Stored records
Content starts

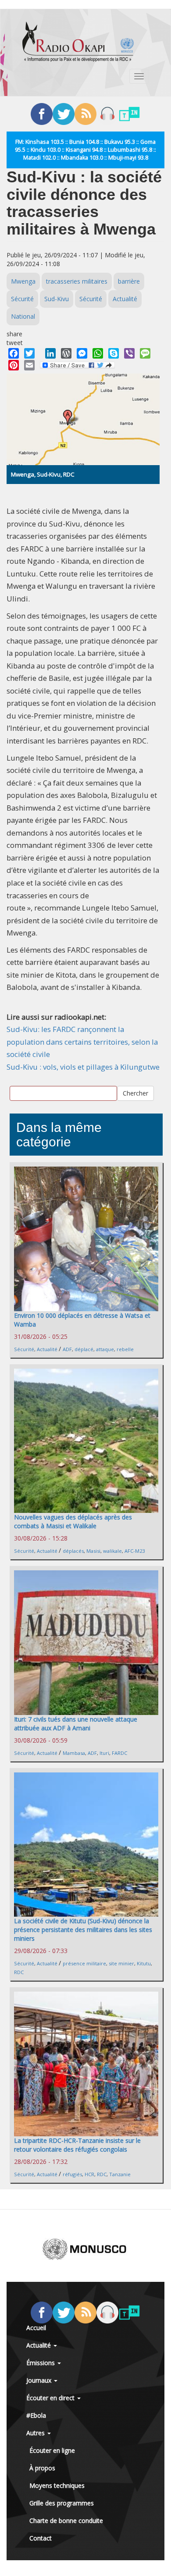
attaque (105, 1349)
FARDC (119, 1753)
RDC (19, 1972)
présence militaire (84, 1963)
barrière (129, 281)
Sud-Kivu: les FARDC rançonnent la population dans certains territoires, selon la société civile (82, 1041)
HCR (89, 2174)
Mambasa (74, 1753)
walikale (112, 1551)
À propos (42, 2468)
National (23, 316)
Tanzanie (120, 2174)
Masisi (93, 1551)
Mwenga (23, 281)
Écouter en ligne (52, 2450)
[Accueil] (78, 41)
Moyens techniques (57, 2485)
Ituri (104, 1753)
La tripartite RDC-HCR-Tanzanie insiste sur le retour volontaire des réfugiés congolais (77, 2144)
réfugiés (72, 2174)
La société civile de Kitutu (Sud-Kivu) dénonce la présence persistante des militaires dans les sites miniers (83, 1930)
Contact (40, 2538)
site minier (121, 1963)
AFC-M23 (135, 1551)
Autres (36, 2433)
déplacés (73, 1551)
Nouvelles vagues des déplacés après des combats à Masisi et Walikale (73, 1521)
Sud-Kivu (56, 299)
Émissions (41, 2363)
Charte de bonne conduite (66, 2520)
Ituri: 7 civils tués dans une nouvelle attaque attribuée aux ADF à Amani (75, 1723)
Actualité (125, 299)
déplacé (84, 1349)
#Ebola (36, 2415)
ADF (67, 1349)
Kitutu (144, 1963)
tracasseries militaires (76, 281)
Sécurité (22, 299)
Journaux (39, 2380)
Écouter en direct (51, 2398)
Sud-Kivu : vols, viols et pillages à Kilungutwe (83, 1067)
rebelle (125, 1349)
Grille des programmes (61, 2503)
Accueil (36, 2327)
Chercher (135, 1093)
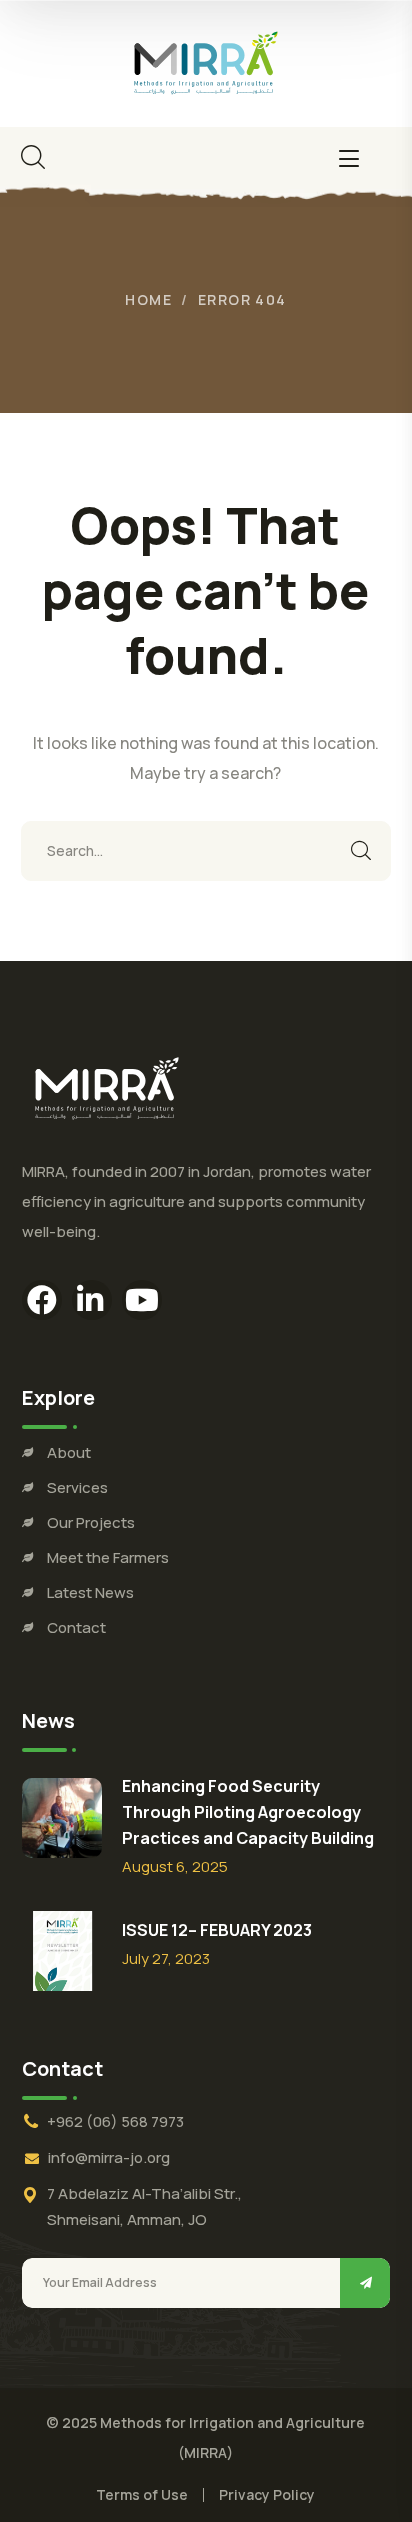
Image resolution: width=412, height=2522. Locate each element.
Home (148, 299)
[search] (33, 157)
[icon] (42, 1300)
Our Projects (91, 1522)
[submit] (365, 2283)
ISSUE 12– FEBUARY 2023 (217, 1930)
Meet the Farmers (108, 1557)
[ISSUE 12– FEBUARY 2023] (62, 1951)
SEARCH (361, 851)
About (69, 1452)
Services (77, 1487)
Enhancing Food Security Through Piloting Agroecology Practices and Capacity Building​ (248, 1812)
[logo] (206, 61)
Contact (76, 1627)
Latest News (90, 1592)
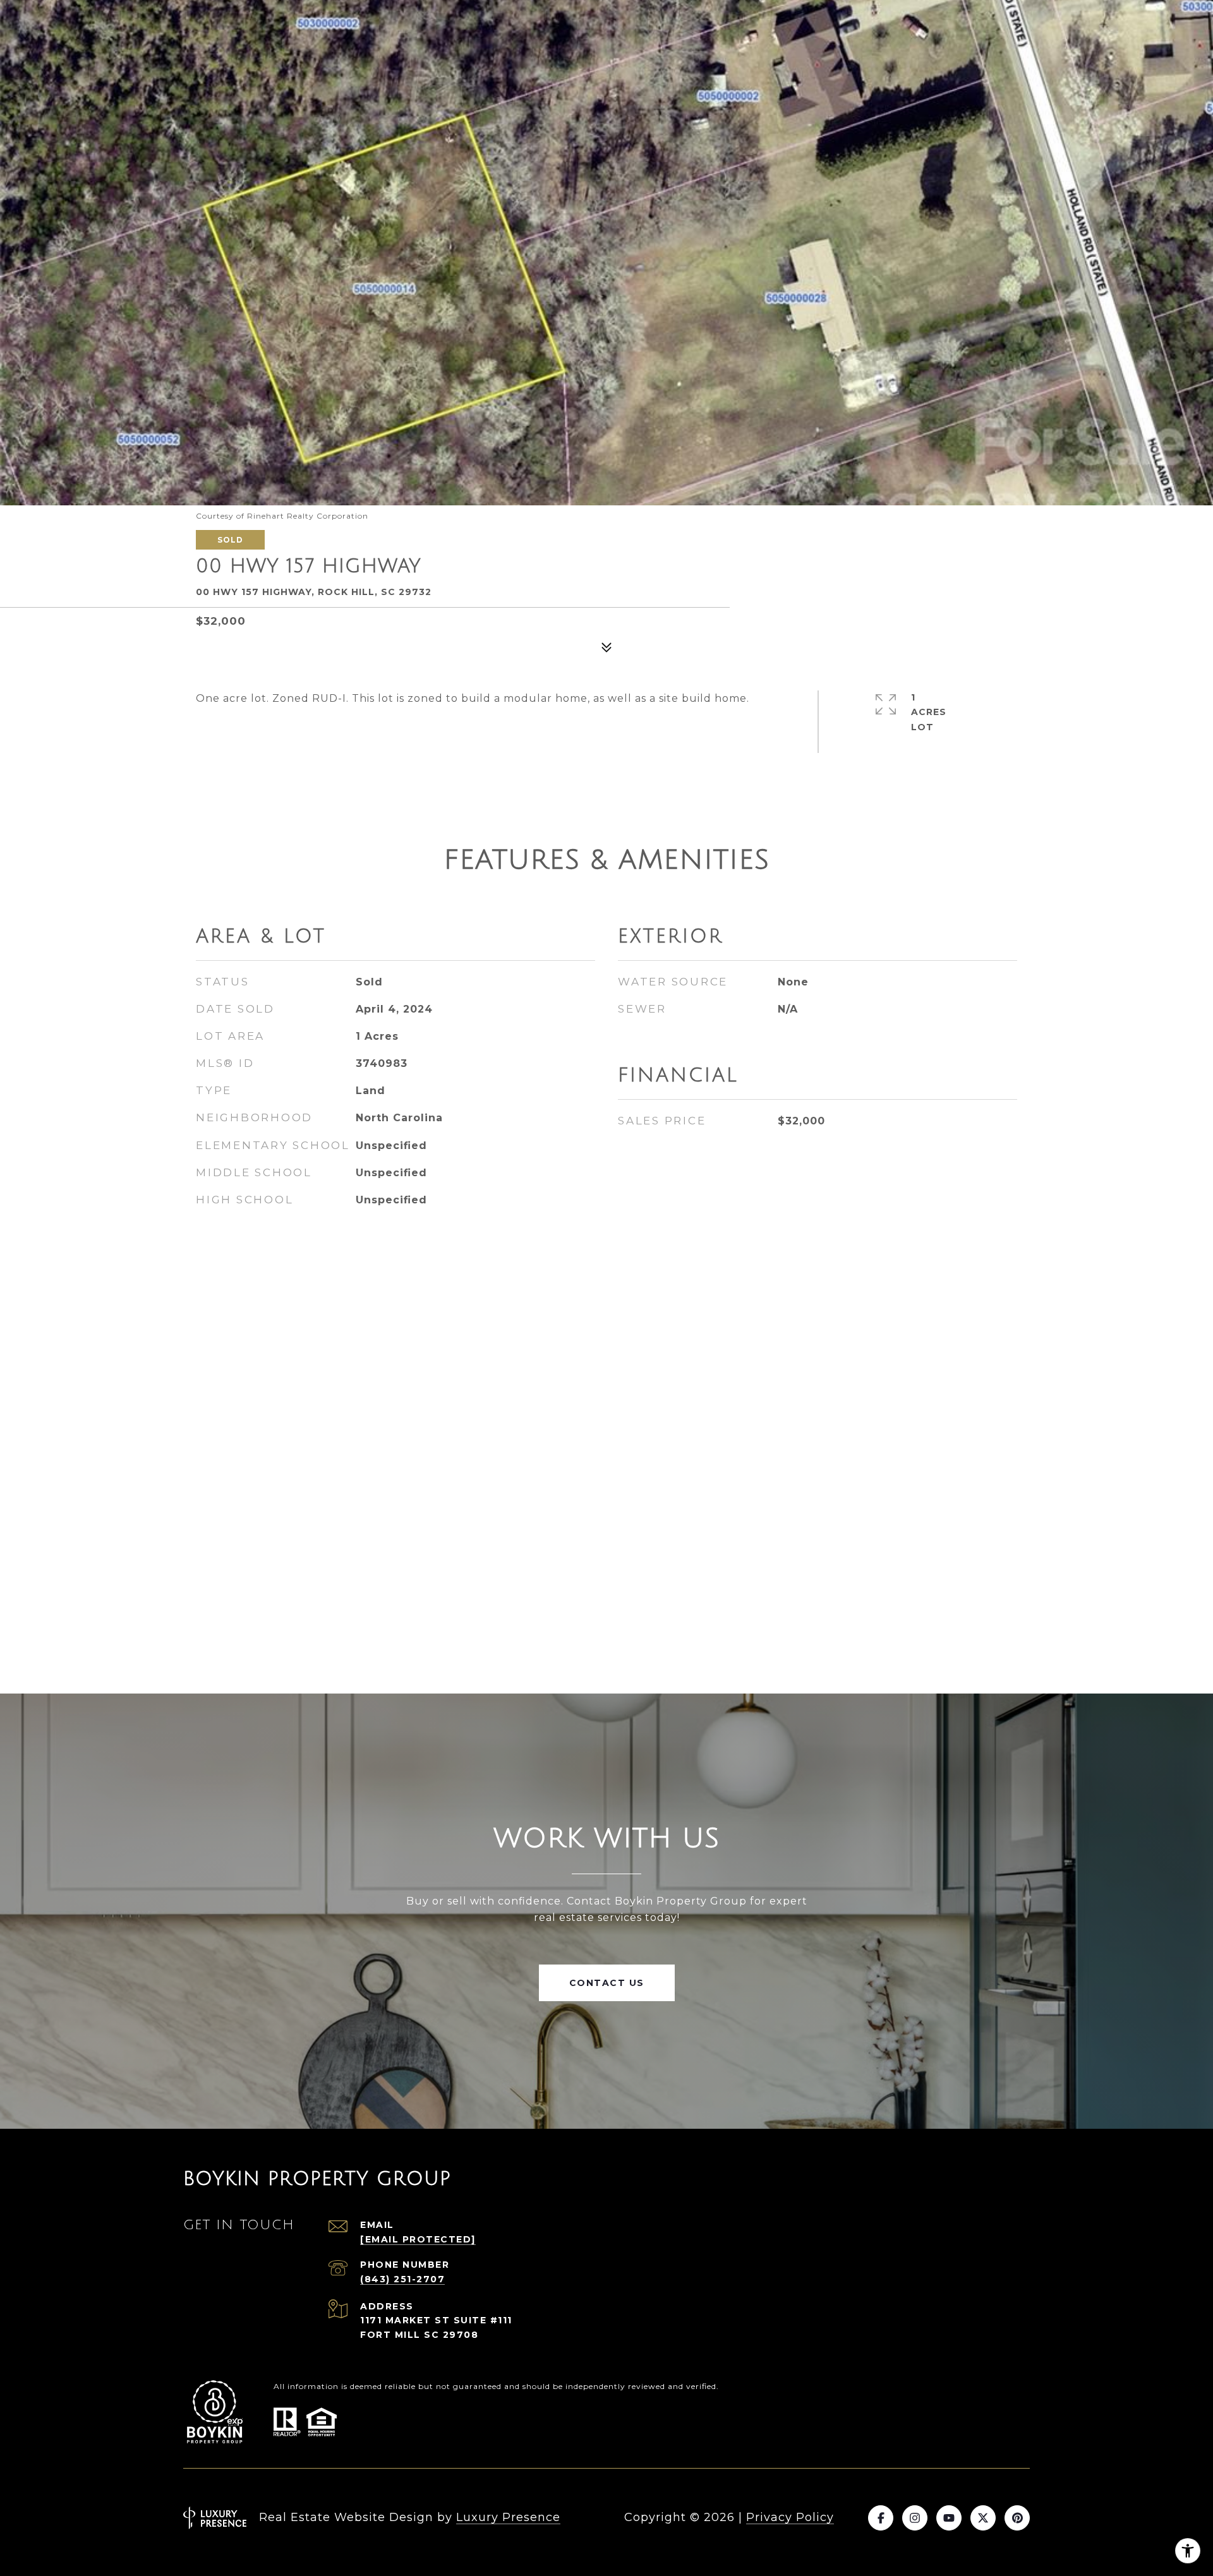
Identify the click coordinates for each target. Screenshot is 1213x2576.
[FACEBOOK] (880, 2518)
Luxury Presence (508, 2517)
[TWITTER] (983, 2518)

Content ends

REQUIRED WORK: Nothing but the records themselves, exact and complete, should be returned; leave the pictures out.

OUTPUT FOR THIS TASK:
attaque (105, 1349)
FARDC (119, 1753)
RDC (19, 1972)
présence militaire (84, 1963)
barrière (129, 281)
Sud-Kivu: les FARDC rançonnent la population dans certains territoires, selon la société civile (82, 1041)
HCR (89, 2174)
Mambasa (74, 1753)
walikale (112, 1551)
À propos (42, 2468)
National (23, 316)
Tanzanie (120, 2174)
Masisi (93, 1551)
Mwenga (23, 281)
Écouter en ligne (52, 2450)
[Accueil] (78, 41)
Moyens techniques (57, 2485)
Ituri (104, 1753)
La tripartite RDC-HCR-Tanzanie insiste sur le retour volontaire des réfugiés congolais (77, 2144)
réfugiés (72, 2174)
La société civile de Kitutu (Sud-Kivu) dénonce la présence persistante des militaires dans les sites miniers (83, 1930)
Contact (40, 2538)
site minier (121, 1963)
AFC-M23 (135, 1551)
Autres (36, 2433)
déplacés (73, 1551)
Nouvelles vagues des déplacés après des combats à Masisi et Walikale (73, 1521)
Sud-Kivu (56, 299)
Émissions (41, 2363)
Charte de bonne conduite (66, 2520)
Ituri: 7 civils tués dans une nouvelle attaque attribuée aux ADF à Amani (75, 1723)
Actualité (125, 299)
déplacé (84, 1349)
#Ebola (36, 2415)
ADF (67, 1349)
Kitutu (144, 1963)
tracasseries militaires (76, 281)
Sécurité (22, 299)
Journaux (39, 2380)
Écouter en direct (51, 2398)
Sud-Kivu : vols, viols et pillages à Kilungutwe (83, 1067)
rebelle (125, 1349)
Grille des programmes (61, 2503)
Accueil (36, 2327)
Chercher (135, 1093)
Image resolution: width=412, height=2522. Locate each element.
Home (148, 299)
[search] (33, 157)
[icon] (42, 1300)
Our Projects (91, 1522)
[submit] (365, 2283)
ISSUE 12– FEBUARY 2023 (217, 1930)
Meet the Farmers (108, 1557)
[ISSUE 12– FEBUARY 2023] (62, 1951)
SEARCH (361, 851)
About (69, 1452)
Services (77, 1487)
Enhancing Food Security Through Piloting Agroecology Practices and Capacity Building​ (248, 1812)
[logo] (206, 61)
Contact (76, 1627)
Latest News (90, 1592)
Identify the click coordinates for each target. Screenshot is 1213x2576.
[FACEBOOK] (880, 2518)
Luxury Presence (508, 2517)
[TWITTER] (983, 2518)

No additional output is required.